*** Opening of STORED DATA ***

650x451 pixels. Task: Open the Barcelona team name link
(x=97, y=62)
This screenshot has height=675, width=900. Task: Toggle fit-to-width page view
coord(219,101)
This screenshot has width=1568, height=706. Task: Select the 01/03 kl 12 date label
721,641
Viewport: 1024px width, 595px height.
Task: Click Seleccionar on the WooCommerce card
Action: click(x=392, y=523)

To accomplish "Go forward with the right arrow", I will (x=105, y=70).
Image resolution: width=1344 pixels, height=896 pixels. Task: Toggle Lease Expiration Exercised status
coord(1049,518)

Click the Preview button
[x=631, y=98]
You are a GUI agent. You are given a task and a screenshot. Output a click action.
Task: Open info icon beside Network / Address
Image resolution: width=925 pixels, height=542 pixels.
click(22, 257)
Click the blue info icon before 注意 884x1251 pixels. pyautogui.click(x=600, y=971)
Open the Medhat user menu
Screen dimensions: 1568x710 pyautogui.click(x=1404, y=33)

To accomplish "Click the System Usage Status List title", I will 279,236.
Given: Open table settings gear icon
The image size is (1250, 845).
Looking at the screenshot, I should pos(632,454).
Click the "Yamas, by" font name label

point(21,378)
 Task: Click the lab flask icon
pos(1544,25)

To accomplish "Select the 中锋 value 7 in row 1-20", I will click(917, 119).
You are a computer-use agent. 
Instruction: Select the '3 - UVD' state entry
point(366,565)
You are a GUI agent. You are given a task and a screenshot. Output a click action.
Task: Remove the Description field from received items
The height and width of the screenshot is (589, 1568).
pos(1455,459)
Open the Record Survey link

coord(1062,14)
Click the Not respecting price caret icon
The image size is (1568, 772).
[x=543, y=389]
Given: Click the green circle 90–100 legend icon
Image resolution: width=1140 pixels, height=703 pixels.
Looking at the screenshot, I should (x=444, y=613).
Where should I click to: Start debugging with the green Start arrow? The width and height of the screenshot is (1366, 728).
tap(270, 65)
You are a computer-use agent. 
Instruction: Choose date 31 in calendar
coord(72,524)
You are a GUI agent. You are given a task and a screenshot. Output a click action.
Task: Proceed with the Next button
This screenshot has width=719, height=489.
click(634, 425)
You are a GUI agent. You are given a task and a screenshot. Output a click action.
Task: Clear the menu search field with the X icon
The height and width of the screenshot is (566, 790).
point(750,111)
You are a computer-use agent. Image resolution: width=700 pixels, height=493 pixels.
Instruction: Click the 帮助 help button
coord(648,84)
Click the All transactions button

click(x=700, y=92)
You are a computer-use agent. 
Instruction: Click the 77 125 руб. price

*** Close of STORED DATA ***

§ EXERCISE OBJECTIVE:
The reply must hold exactly the lines from the one containing "Instruction: Choose date 31 in calendar" to the last line of the entries, and nothing more.

§ EXERCISE RESULT:
Instruction: Choose date 31 in calendar
coord(72,524)
You are a GUI agent. You are given a task and a screenshot. Output a click action.
Task: Proceed with the Next button
This screenshot has width=719, height=489.
click(634, 425)
You are a GUI agent. You are given a task and a screenshot. Output a click action.
Task: Clear the menu search field with the X icon
The height and width of the screenshot is (566, 790).
point(750,111)
You are a computer-use agent. Image resolution: width=700 pixels, height=493 pixels.
Instruction: Click the 帮助 help button
coord(648,84)
Click the All transactions button

click(x=700, y=92)
You are a computer-use agent. 
Instruction: Click the 77 125 руб. price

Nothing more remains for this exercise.